For individuals, the most useful habit is simple skepticism. If someone you know sends you a video asking for money or making an unusual request, call them back on a number you already have saved — not the number from the message. If a political video seems designed to provoke outrage, check whether it's been verified by AltNews, BoomLive, or the platform's fact-checking partners before sharing it. If it feels engineered to make you furious, that's probably because it was.

The regional language dimension makes India's deepfake problem worse than the statistics suggest. Most detection tools and media literacy resources are available only in English. Deepfake content circulating in Hindi, Tamil, Telugu, Kannada, and Bengali faces much less scrutiny because fact-checking organizations have limited regional language capacity. A deepfake video in Tamil might circulate for days on ShareChat or WhatsApp groups in Tamil Nadu without anyone flagging it, simply because the people who might detect it aren't monitoring content in that language.

Education is a piece of this that's barely getting attention. Indian schools and universities don't teach media literacy in any systematic way. The ability to evaluate whether a video or image might be manipulated isn't a skill most people have, because nobody taught them. When deepfake content circulates on WhatsApp family groups — and it does, constantly — the older members of those groups are the least equipped to evaluate it and the most likely to share it further. A 2025 survey by DataLEADS found that adults over 50 in India were three times more likely to share unverified video content on WhatsApp than adults under 30. That's not because older Indians are less intelligent — it's because they grew up in a media environment where video was naturally trustworthy. If you saw it on camera, it happened. That assumption, which served people well for decades, is now a liability. Digital literacy programs in India, to the extent they exist at all, focus on basic smartphone usage and internet safety. They don't cover synthetic media, AI generation, or the cognitive habits needed to evaluate manipulated content.

The corporate response to deepfakes has been inadequate at the platform level too. WhatsApp's end-to-end encryption means the company can't scan messages for deepfake content even if it wanted to. Instagram and YouTube have content labeling requirements for AI-generated material, but enforcement depends on creators self-labeling, which malicious actors obviously won't do. Twitter/X under its current management has gutted trust and safety teams and is probably the worst major platform for deepfake moderation. Facebook has its own detection systems but they're tuned for English-language content and perform significantly worse on content in Indian languages, which is where a lot of the harmful deepfakes circulate. The platforms have financial incentives to keep engagement high and moderation costs low, and deepfake content — because it's provocative and emotionally charged — drives engagement. There's a misalignment between what's good for platform metrics and what's good for society, and so far the platforms are optimizing for metrics.

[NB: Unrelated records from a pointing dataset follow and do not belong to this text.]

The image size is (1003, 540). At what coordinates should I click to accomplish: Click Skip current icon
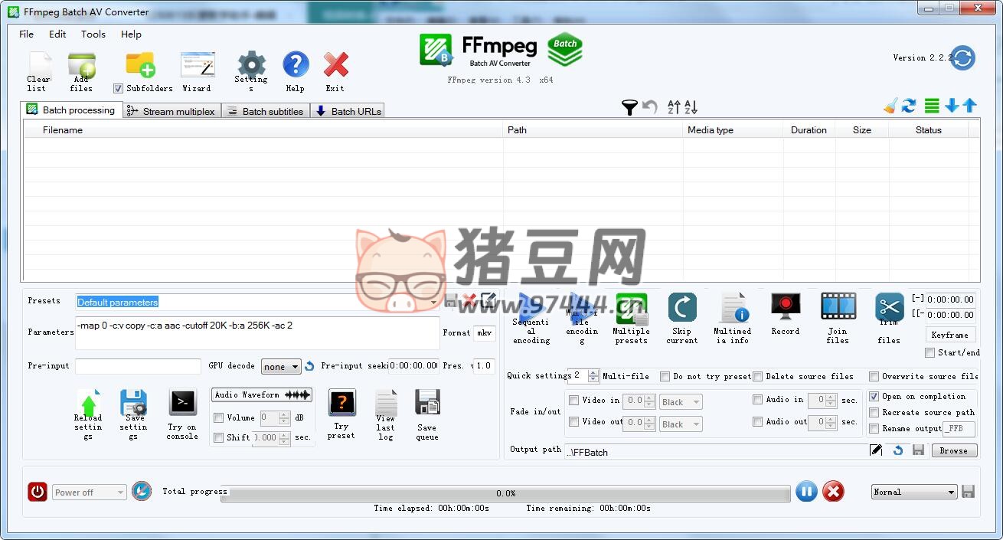681,308
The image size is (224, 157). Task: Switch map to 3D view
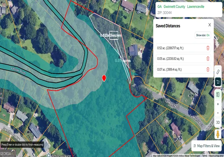(x=218, y=122)
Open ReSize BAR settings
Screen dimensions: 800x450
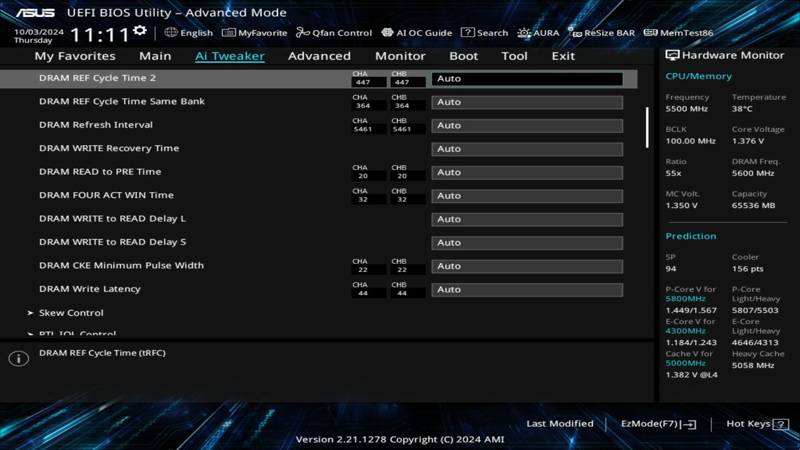tap(601, 33)
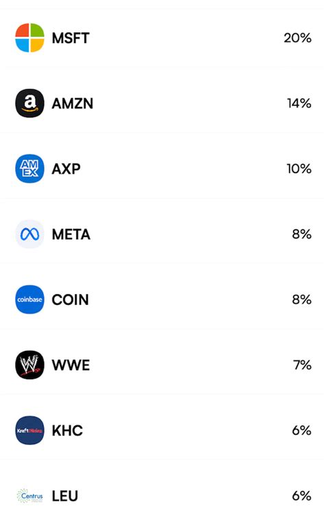The width and height of the screenshot is (325, 524).
Task: Select the COIN ticker text
Action: point(71,299)
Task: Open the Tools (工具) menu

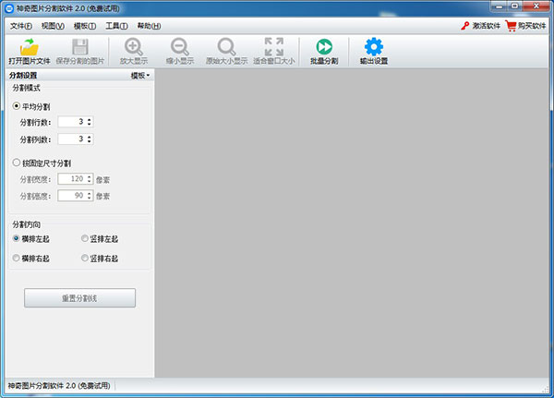Action: coord(115,26)
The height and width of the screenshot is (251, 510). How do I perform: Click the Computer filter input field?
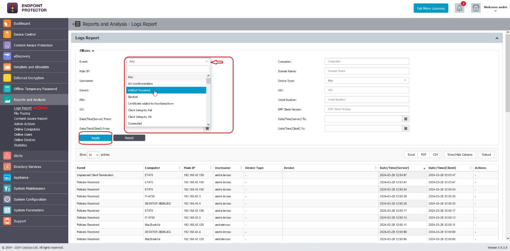tap(366, 62)
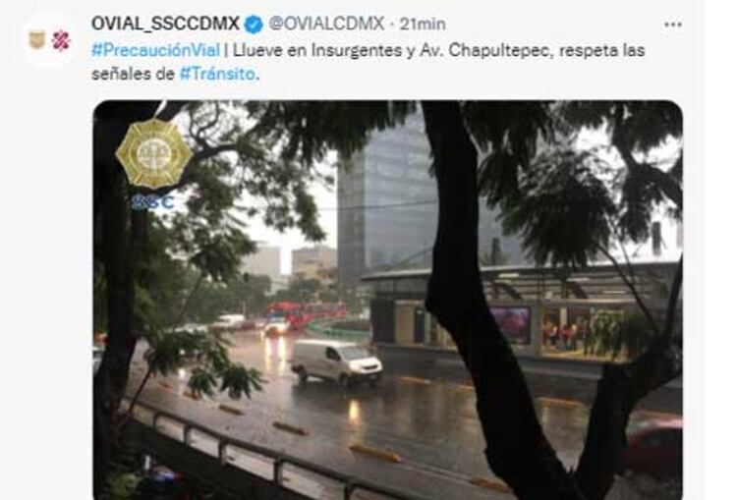
Task: Click the white van in the photo
Action: pos(336,361)
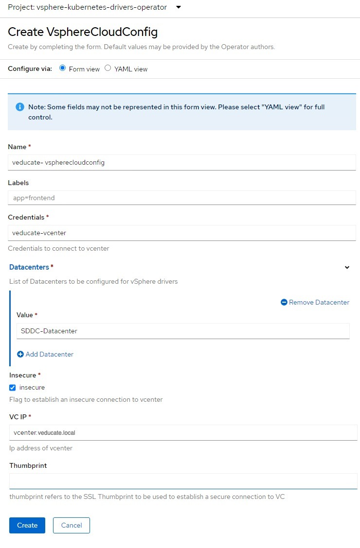Click the plus icon beside Add Datacenter

[x=20, y=354]

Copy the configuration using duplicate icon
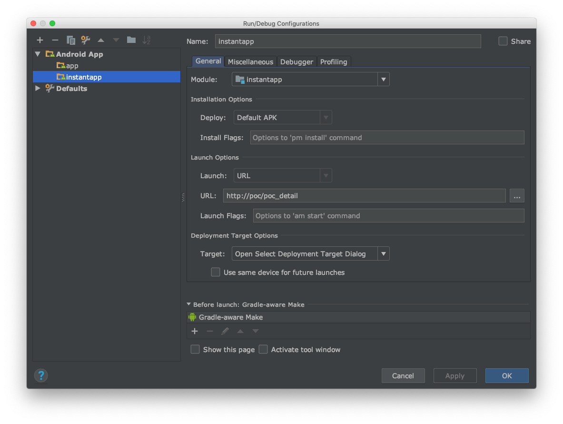coord(70,40)
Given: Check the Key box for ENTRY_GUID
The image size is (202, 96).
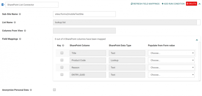Looking at the screenshot, I should (62, 74).
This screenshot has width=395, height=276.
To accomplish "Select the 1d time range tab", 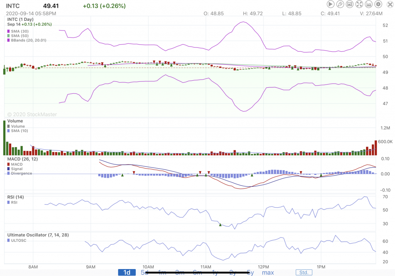I will click(x=127, y=273).
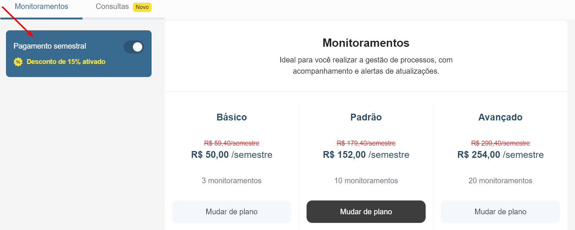Select the Avançado plan title
Viewport: 575px width, 230px height.
[x=500, y=117]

What bothers me most about this whole topic, honestly, is how it's going to interact with the erosion of trust more broadly. We're heading toward a world where any video or audio can be plausibly dismissed as a deepfake, and that cuts both ways. Real evidence of real wrongdoing can be waved away with "that's obviously AI-generated." Politicians caught on camera can claim fabrication. Evidence in court becomes contestable in new ways. The deepfake problem isn't just about the fakes that get created — it's about the doubt that creeps into everything that's genuine. And I don't think India, or anywhere else for that matter, has figured out how to deal with that. The technology is sprinting ahead, the policy response is walking, and the gap between them is where people get hurt. Probably the most worrying part is that I'm not sure the gap is even closeable at this point, because the tools for creating deepfakes will always be more accessible and cheaper than the tools for detecting them. That asymmetry might just be the new normal we all learn to live with, and I find that thought genuinely depressing.